What are some AI alignment research agendas currently being pursued?

Research at the Alignment Research Center is led by Paul Christiano, best known for introducing the “Iterated Distillation and Amplification” and “Humans Consulting HCH” approaches. He and his team are now “trying to figure out how to train ML systems to answer questions by straightforwardly ‘translating’ their beliefs into natural language rather than by reasoning about what a human wants to hear.”

Chris Olah launched Anthropic, an AI lab focused on the safety of large models. While his previous work was concerned with “transparency” and “interpretability” of large neural networks, especially vision models, Anthropic is focussing more on large language models, among other things working towards a "general-purpose, text-based assistant that is aligned with human values, meaning that it is helpful, honest, and harmless".

Stuart Russell and his team at the Center for Human-Compatible Artificial Intelligence (CHAI) have been working on inverse reinforcement learning (where the AI infers human values from observing human behavior) and corrigibility, as well as attempts to disaggregate neural networks into “meaningful” subcomponents (see Filan, et al.’s “Clusterability in neural networks” and Hod et al.'s “Detecting modularity in deep neural networks”).

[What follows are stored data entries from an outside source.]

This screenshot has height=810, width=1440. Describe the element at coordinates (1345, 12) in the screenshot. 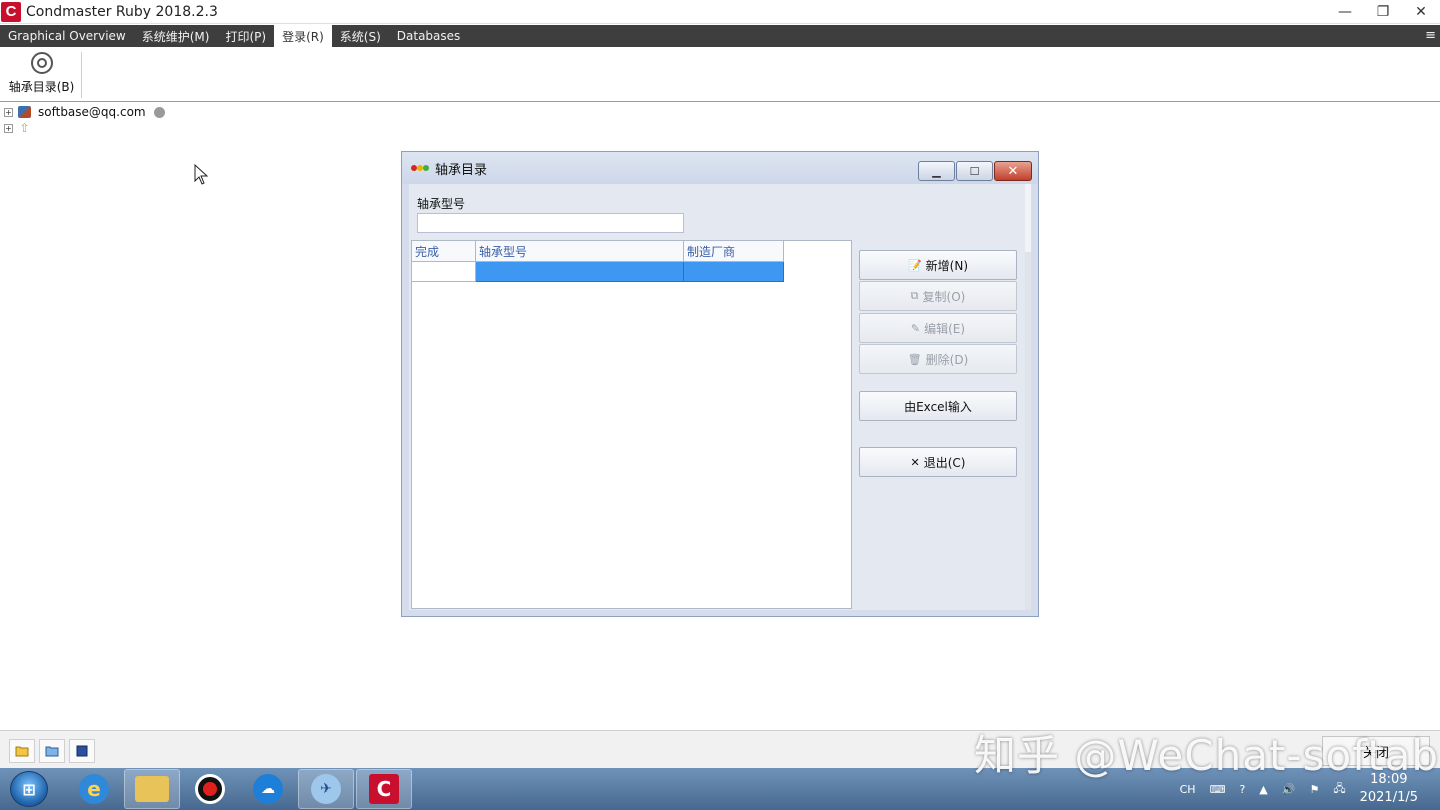

I see `minimize-button: —` at that location.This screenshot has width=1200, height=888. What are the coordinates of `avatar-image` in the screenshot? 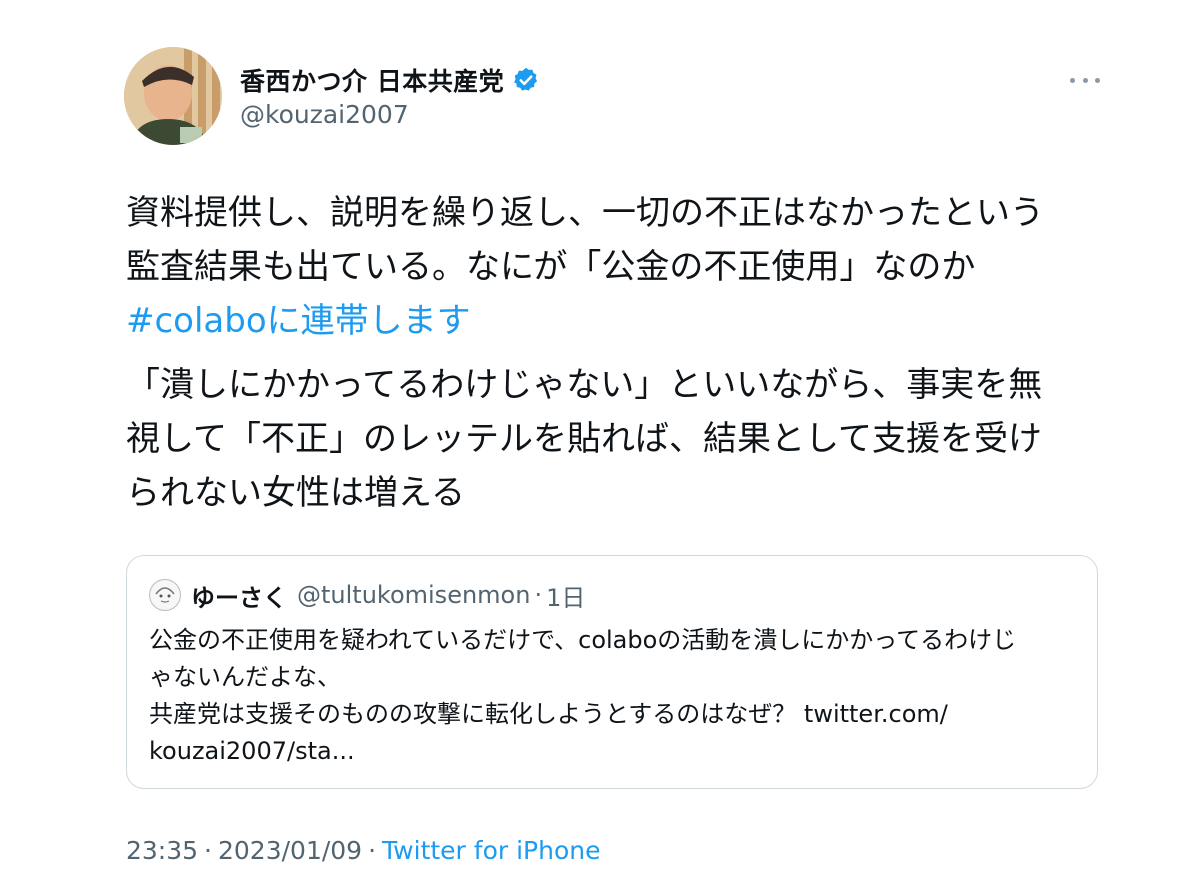 It's located at (173, 96).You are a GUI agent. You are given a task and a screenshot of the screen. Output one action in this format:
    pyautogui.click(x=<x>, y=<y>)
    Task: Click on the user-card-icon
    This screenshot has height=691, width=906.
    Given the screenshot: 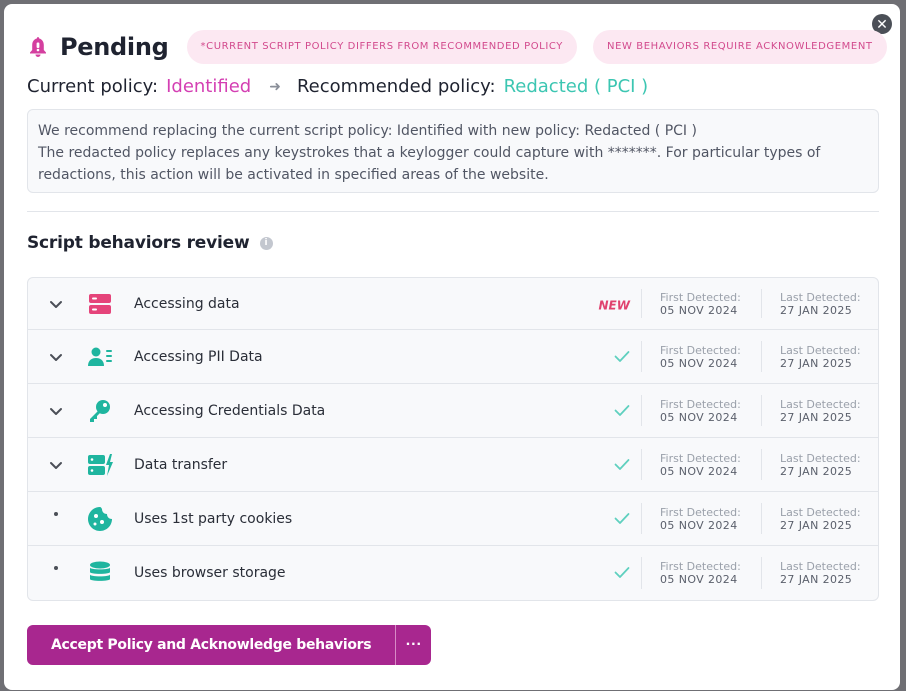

Alongside the more abstract “agent foundations” work they have become known for, MIRI’s “Visible Thoughts Project” tests the hypothesis that “Language models can be made more understandable (and perhaps also more capable, though this is not the goal) by training them to produce visible thoughts.”

OpenAI works on iteratively summarizing books (summarizing, and then summarizing the summary, etc.) as a method for scaling human oversight.

Stuart Armstrong’s recently launched AlignedAI works on concept extrapolation from familiar to novel contexts, something he believes is “necessary and almost sufficient” for AI alignment.

Redwood Research (Buck Shlegeris, et al.) are trying to constrain GPT-3 to only produce non-violent completions of text prompts. “The idea is that there are many reasons we might ultimately want to apply some oversight function to an AI model, like ‘don't be deceitful’, and if we want to get AI teams to apply this we need to be able to incorporate these oversight predicates into the original model in an efficient manner.”

Ought is an independent AI safety research organization led by Andreas Stuhlmüller and Jungwon Byun. They are researching methods for breaking up complex, hard-to-verify tasks into simpler, easier-to-verify tasks, with the aim of allowing us to maintain effective oversight over AIs.

Steven Byrnes is working on brain-like-AGI safety.

Vanessa Kosoy et al. are working on the learning-theoretic agenda.

There are also more research and research groups not yet mentioned here.